Résultat, une longue file s'était formée devant la salle d'audience.
… Ce serait marrant s'il y avait un panneau qui disait « La ligne se termine ici ».
Shizuko fit la queue en ayant cette pensée excentrique.
Dès qu'elle s'aligna avec les autres, le samouraï devant elle, l'ayant entendue approcher, se retourna et fut choqué.
Shizuko se demanda pourquoi cet homme était surpris, mais elle réalisa très vite la raison.
La différence de taille. Le samouraï n'atteignait que le torse de Shizuko, plaçant sa taille dans les alentours de 150 cm.
Et pourtant, il faisait partie des plus grands, car en regardant plus loin dans la file, il y avait des hommes encore plus petits ici et là.
Ah… la taille moyenne à cette époque était d'environ 140 cm.
Shizuko avait réalisé une fois de plus à quel point elle était grande, mais elle n'avait aucun moyen de rapetisser.
En conséquence, jusqu'à ce que ce soit à son tour d'entrer dans la salle d'audience, Shizuko était continuellement regardée par les autres comme si elle faisait partie d'un spectacle de monstres.
Et son tour arriva après plusieurs dizaines de minutes d'attente.
Malgré cela, elle choisit de ne pas utiliser de mots fantaisistes et donna des paroles sûres et basiques similaires à celles de la personne qui l'avait précédée.
Après les salutations, elle fut conduite vers la salle du banquet.
Une personne qui semblait être une servante la guida à sa place comme si elle avait été décidée au préalable.
Mais au bout d'un moment, Shizuko réalisa qu'elle était la seule à avoir été guidée.
Tous les autres semblaient connaître leur place depuis le début.
Ok… j'ai un mauvais pressentiment au sujet de ma place.
Sa prémonition allait s'avérer juste.
***
Shizuko sentit un frisson parcourir son échine.

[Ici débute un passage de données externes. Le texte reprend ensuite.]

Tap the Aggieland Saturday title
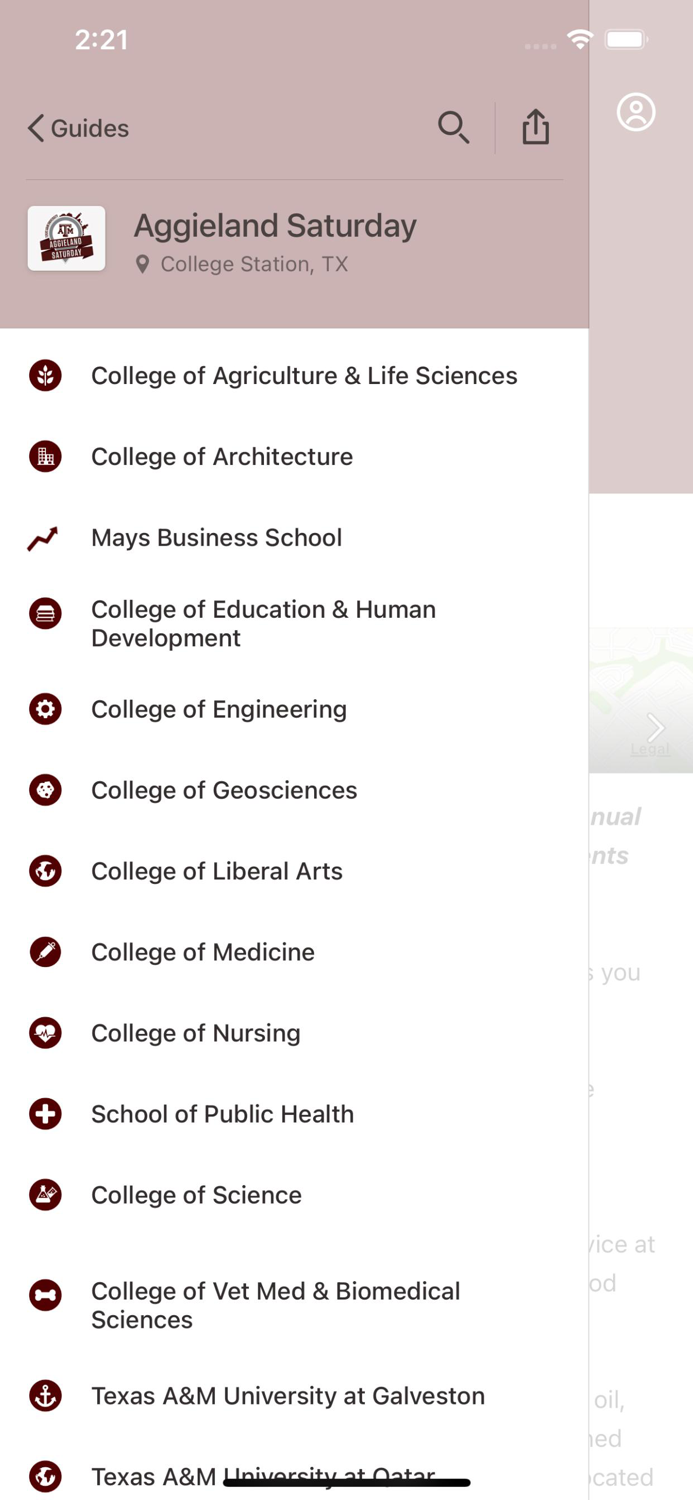 (275, 225)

Elle regrettait de ne pas avoir remarqué plus tôt que son siège était étrangement proche du podium de Nobunaga.
Bougeant seulement ses yeux, Shizuko observa son environnement. À côté d'elle se trouvait le serviteur le plus honoré d'Oda Nobunaga : le « Sanza de l'offensive », Mori Yoshinari.
De l'autre côté se tenait Takigawa Kazumasu, un homme qui deviendrait plus tard l'un des shitennō d'Oda ; étrangement, il avait une expression troublée sur le visage.

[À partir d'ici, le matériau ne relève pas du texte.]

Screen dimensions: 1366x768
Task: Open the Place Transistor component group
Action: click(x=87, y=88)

Un peu plus loin se trouvait un homme qui était actuellement plutôt mal traité mais qui deviendrait plus tard l'un des shitennō d'Oda ainsi que leur plus puissant général : Shibata Katsuie.
Et assez proche de Nobunaga se trouvait Niwa Nagahide, un général féroce égalant Shibata Katsuie, l'un des futurs shitennō d'Oda, l'un des cinq généraux d'Oda, et un membre de la belle-famille de Nobunaga depuis deux générations.

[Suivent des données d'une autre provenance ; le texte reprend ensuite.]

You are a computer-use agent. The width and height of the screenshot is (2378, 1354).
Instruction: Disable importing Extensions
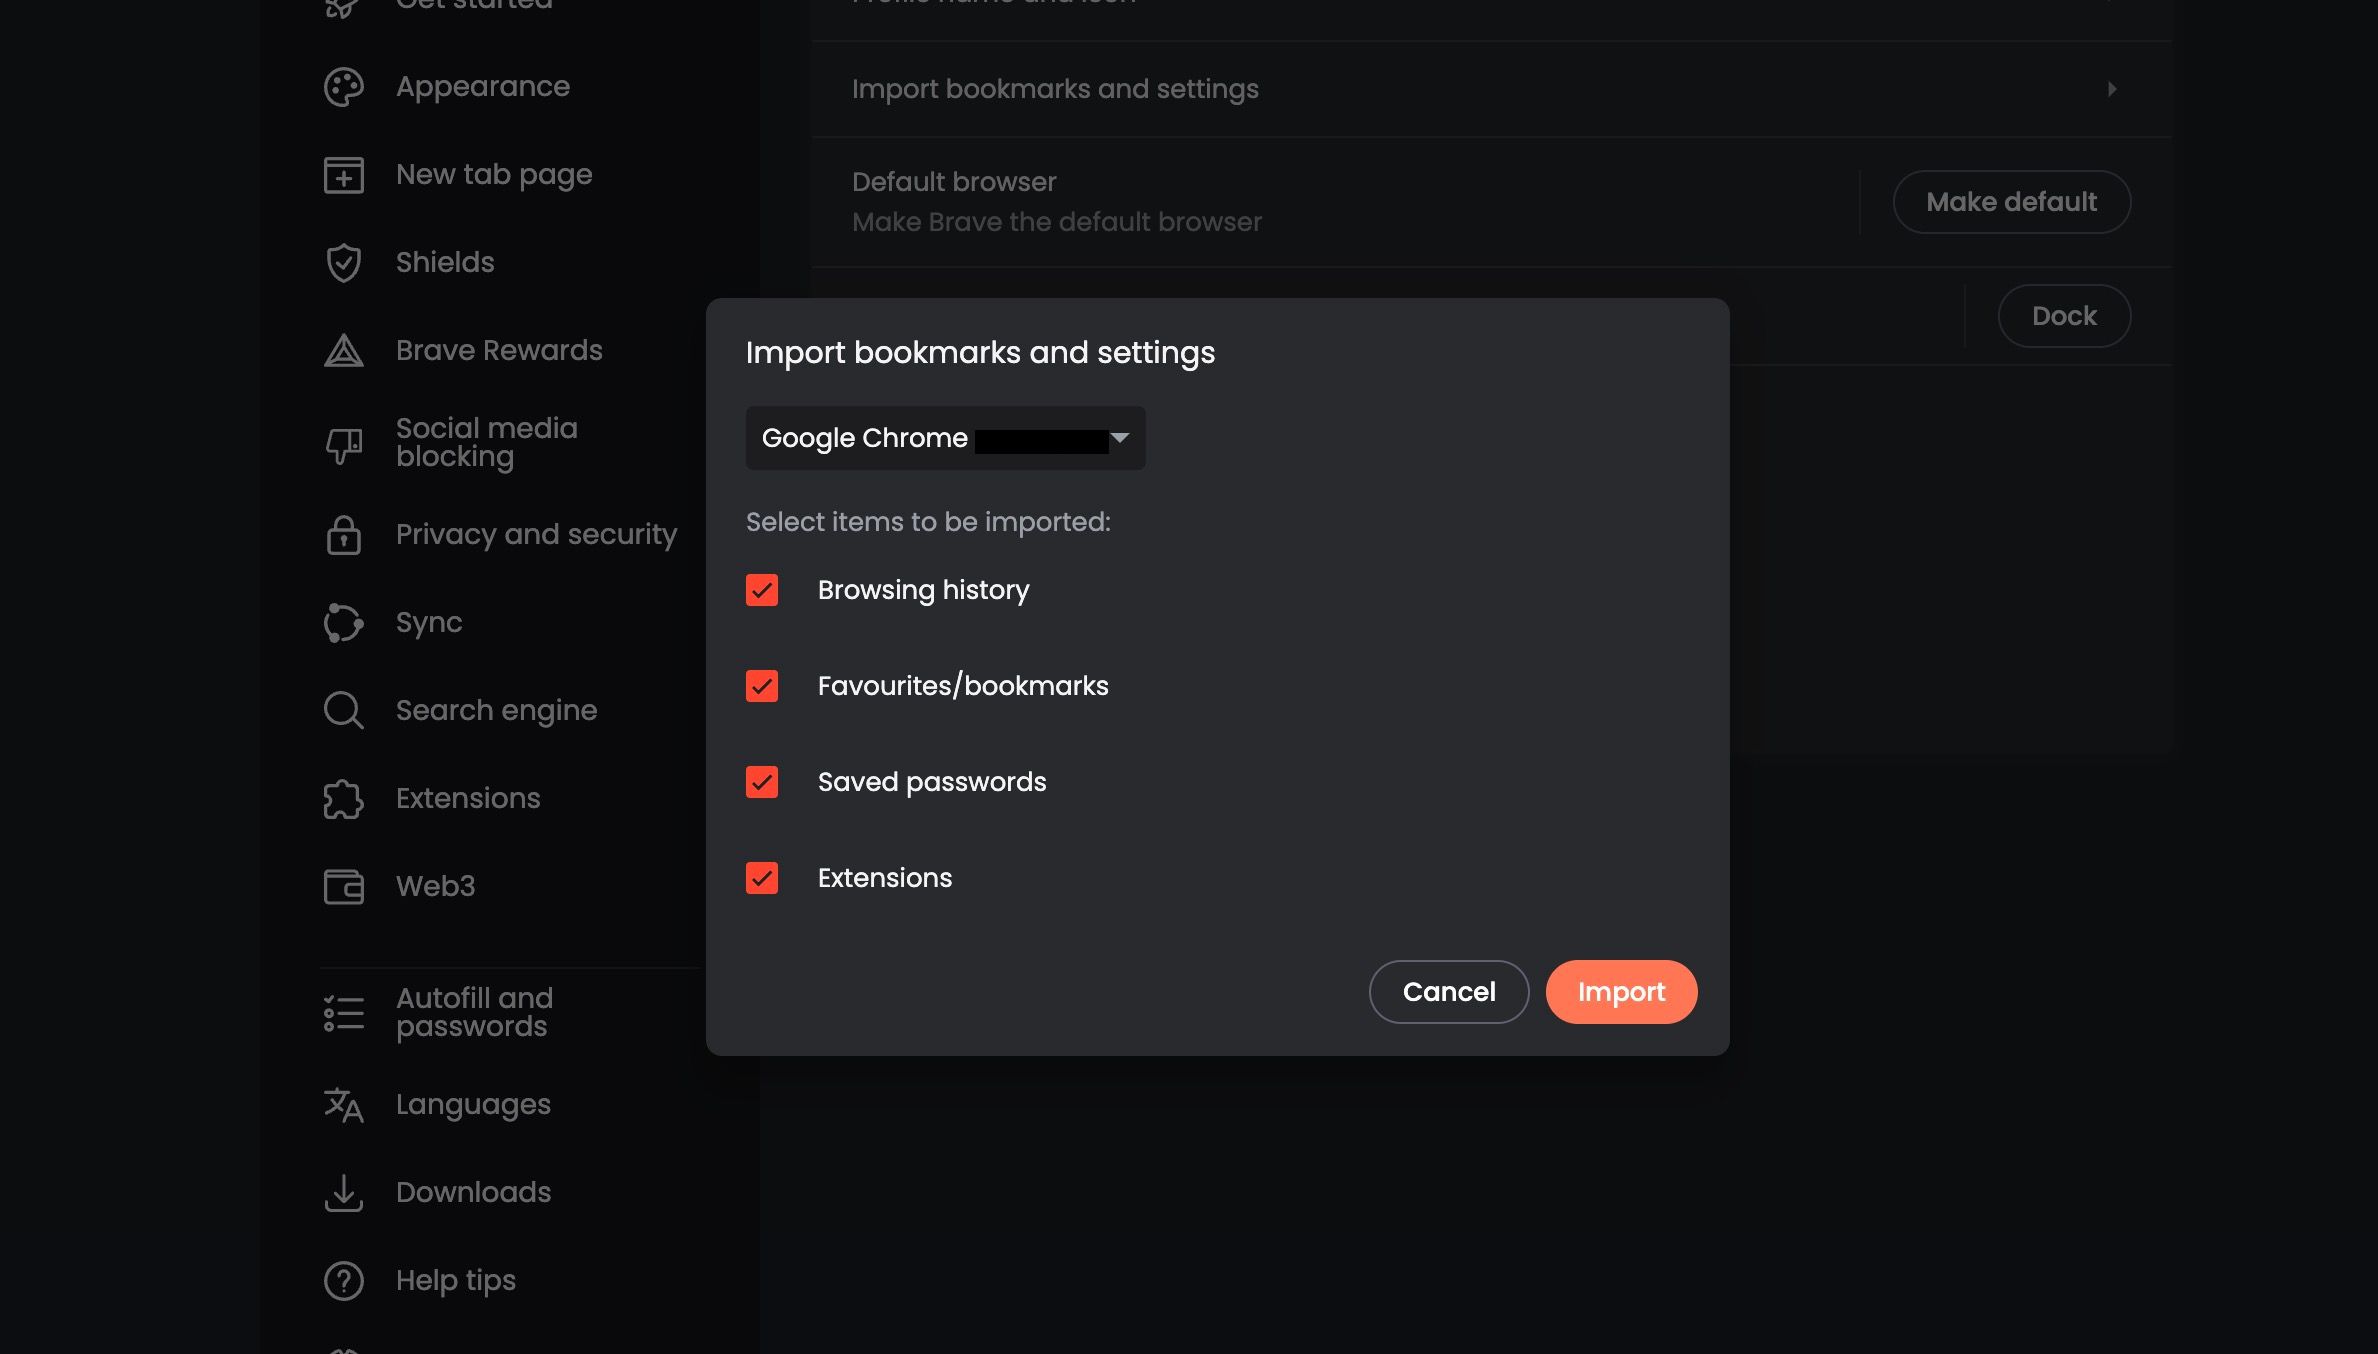pyautogui.click(x=762, y=878)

Le dernier membre des shitennō d'Oda, Akechi Mitsuhide, était devenu un vassal du clan Oda entre la 11ème et la 12ème année de l'ère Eiroku (1568-1569), alors il n'était pas présent.
Kinoshita Tōkichirō, qui deviendra plus tard Toyotomi Hideyoshi, était lui aussi assis près de Nobunaga.
Pour résumer, Shizuko était assise au milieu de plusieurs serviteurs éminents de Nobunaga.
Mon estomac… je veux des calmants pour mon estomac… !
L'aura intimidante des guerriers autour d'elle fit se nouer l'estomac de Shizuko, mais demander à changer de place maintenant était impossible alors elle n'eut d'autre choix que d'endurer en silence.
Pour dire la vérité, Shizuko n'était pas très douée pour ce genre de situation, même quand elle participait, elle préférait rester dans un coin sans attirer l'attention.
De plus, elle était du genre à rester enfermée et à ne pas sortir durant les journées glaciales comme aujourd'hui.
Urgh… faites que ça se termine rapidement.
Contrairement à son souhait, le banquet n'avait même pas commencé alors que plusieurs dizaines de minutes s'étaient déjà écoulées.